Die Anwendung „Mein Justizpostfach“ (MJP) ist Bestandteil eines Nutzerkontos in der Gestalt eines Bürgerkontos im Sinne von § 2 Abs. 5 OZG. Ein solches Nutzerkonto dient gemäß § 2 Abs. 5 Satz 1 OZG zur einmaligen oder dauerhaften Identifizierung und Authentifizierung der Nutzer zu Zwecken der Inanspruchnahme von Verwaltungsleistungen der öffentlichen Verwaltung sowie zur vorgangsbezogenen sicheren Kommunikation über ein Postfach im Sinne von § 2 Abs. 7 OZG. Bei diesem Postfach, das Bestandteil des Nutzerkontos ist (§ 2 Abs. 7 Satz 2 OZG), handelt es sich um eine IT-Komponente, über die Nutzer medienbruchfrei, barrierefrei und sicher mit den an den Portalverbund angeschlossenen öffentlichen Stellen vorgangsbezogen kommunizieren sowie elektronische Dokumente und Informationen senden und empfangen können soll (vgl. § 2 Abs. 7 Satz 2 OZG).
Wesentliche Entscheidungsgründe
Allerdings müssen auch die Formvoraussetzungen des elektronischen Rechtsverkehrs beachtet werden. Insbesondere ist zu berücksichtigen, dass das MJP ein sog. personenbezogener sicherer Übermittlungsweg ist.
Entsprechend muss der Postfachinhaber auch „die verantwortende Person“ sein, deren Name als einfache Signatur auch unter dem Schriftsatz zu stehen hat.

→ **AUFGABENSTELLUNG**:
Führe den Text über das Postfach „Mein Justizpostfach“ im Anschluss an seinen letzten Satz weiter.

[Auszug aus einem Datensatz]

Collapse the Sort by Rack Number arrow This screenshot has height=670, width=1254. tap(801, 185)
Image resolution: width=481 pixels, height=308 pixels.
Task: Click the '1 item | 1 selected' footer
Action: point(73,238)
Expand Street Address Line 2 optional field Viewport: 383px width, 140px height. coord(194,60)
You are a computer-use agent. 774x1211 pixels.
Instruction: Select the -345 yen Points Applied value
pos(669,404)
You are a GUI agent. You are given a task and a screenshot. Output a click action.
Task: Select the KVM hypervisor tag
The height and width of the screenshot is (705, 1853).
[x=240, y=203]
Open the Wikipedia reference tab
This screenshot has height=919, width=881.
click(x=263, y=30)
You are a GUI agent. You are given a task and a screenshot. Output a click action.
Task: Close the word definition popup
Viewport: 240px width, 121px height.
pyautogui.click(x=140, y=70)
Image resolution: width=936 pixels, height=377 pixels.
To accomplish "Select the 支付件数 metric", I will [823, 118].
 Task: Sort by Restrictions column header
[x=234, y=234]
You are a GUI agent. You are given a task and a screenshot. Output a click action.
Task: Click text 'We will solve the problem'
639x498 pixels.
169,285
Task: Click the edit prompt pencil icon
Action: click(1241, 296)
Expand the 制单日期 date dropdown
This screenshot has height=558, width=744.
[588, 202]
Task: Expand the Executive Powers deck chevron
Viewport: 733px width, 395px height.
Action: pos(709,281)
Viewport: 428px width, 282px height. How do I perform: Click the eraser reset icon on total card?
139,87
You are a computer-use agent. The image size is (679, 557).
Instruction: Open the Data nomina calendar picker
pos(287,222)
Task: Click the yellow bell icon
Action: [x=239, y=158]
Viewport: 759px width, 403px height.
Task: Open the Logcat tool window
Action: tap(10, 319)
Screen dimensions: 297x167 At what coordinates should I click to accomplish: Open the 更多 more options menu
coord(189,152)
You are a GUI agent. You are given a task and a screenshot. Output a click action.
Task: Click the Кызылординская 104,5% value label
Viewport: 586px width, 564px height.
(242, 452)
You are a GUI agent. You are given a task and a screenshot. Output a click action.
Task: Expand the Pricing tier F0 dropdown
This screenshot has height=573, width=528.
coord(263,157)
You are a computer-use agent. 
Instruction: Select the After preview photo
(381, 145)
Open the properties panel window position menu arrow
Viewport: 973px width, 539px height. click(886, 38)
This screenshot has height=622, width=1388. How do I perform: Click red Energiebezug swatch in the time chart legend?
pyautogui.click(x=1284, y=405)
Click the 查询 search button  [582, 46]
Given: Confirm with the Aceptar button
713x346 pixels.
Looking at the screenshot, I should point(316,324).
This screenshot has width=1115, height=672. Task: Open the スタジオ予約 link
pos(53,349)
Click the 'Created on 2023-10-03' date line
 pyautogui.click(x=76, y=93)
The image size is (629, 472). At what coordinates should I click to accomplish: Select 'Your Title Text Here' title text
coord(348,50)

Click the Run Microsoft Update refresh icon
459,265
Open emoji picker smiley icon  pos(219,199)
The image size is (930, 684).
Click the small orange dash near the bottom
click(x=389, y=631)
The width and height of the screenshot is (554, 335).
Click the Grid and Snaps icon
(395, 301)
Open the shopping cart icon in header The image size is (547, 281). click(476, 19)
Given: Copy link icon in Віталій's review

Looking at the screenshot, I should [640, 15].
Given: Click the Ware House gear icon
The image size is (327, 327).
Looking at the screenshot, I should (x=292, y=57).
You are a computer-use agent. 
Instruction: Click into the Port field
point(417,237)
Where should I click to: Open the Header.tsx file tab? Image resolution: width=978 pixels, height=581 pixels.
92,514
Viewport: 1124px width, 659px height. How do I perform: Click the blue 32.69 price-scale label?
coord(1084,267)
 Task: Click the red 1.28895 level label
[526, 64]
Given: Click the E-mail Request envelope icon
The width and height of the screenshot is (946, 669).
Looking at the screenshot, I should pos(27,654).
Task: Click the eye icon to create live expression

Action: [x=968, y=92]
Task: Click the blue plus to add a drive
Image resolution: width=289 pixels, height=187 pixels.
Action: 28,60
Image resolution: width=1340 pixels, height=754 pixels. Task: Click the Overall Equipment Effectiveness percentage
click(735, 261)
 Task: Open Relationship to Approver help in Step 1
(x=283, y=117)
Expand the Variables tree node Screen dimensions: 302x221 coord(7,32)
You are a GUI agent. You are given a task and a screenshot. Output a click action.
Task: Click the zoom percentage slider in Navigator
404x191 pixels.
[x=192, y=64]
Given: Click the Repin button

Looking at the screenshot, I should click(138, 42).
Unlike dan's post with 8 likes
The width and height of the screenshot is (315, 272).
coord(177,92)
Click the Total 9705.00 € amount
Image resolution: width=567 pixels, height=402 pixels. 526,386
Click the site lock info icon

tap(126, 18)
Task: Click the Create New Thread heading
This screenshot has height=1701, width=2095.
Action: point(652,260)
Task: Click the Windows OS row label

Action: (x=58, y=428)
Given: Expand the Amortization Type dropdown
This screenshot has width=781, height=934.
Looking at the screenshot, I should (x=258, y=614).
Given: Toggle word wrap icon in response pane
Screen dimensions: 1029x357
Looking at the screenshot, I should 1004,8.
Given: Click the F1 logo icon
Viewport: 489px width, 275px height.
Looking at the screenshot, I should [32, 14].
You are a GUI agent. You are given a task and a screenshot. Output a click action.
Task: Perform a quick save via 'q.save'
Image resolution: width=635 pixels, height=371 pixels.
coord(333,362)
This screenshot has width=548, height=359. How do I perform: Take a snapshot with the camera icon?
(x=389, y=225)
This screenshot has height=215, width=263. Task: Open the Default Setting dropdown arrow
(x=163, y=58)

→ **ERGEBNIS DER AUFGABE**:
Mit dieser Voraussetzung hatte sich das VG Osnabrück (Gerichtsbescheid v. 15.12.2025 – 7 A 161/25) zu beschäftigen:
„Nach § 55a Abs. 1 VwGO können vorbereitende Schriftsätze und deren Anlagen, schriftlich einzureichende Anträge und Erklärungen der Beteiligten sowie schriftlich einzureichende Auskünfte, Aussagen, Gutachten, Übersetzungen, Anträge und Erklärungen Dritter nach Maßgabe der Absätze 2 bis 6 als elektronische Dokumente bei Gericht eingereicht werden. Über den Wortlaut hinaus sind dabei auch bestimmende Schriftsätze erfasst, also Schriftsätze, die Erklärungen enthalten, die mit Einreichung bzw. Zustellung als Prozesshandlungen wirksam werden, unter anderem Klagen (vgl. Braun Binder/Hadank, in: NK-VwGO, 6. Aufl. 2025, VwGO § 55a Rn. 58, beck-online; Ulrich, in: Schoch/Schneider, 47. EL Februar 2025, VwGO § 55a Rn. 36, beck-online, jeweils m.w.N.). Nach § 55a Abs. 3 Satz 1 VwGO muss das elektronische Dokument mit einer qualifizierten elektronischen Signatur der verantwortenden Person versehen sein oder von der verantwortenden Person signiert und auf einem sicheren Übermittlungsweg eingereicht werden. Zu den sicheren Übermittlungswegen gehört nach § 55a Abs. 4 Satz 1 Nr. 5 VwGO unter anderem der Übermittlungsweg zwischen einem nach Durchführung eines Identifizierungsverfahrens genutzten Postfach- und Versanddienst eines Nutzerkontos im Sinne des § 2 Absatz 5 des Onlinezugangsgesetzes (OZG) und der elektronischen Poststelle des Gerichts. Einen solchen Übermittlungsweg stellt insbesondere das MJP dar (vgl. VGH B.-W., Beschluss vom 11.11.2025 – 14 S 1906/25 -, juris Rn. 18; vgl. ferner zur Parallelregelung in § 130a Abs. 4 Satz 1 Nr. 5 ZPO OLG Hamm, Beschluss vom 01.07.2024 – I-22 U 15/24 -, juris Rn. 18; H. Müller in: Ory/Weth, jurisPK-ERV Band 2, 3. Aufl., § 130a ZPO [Stand: 08.12.2025], Rn. 552–561 <kostenpflichtig>).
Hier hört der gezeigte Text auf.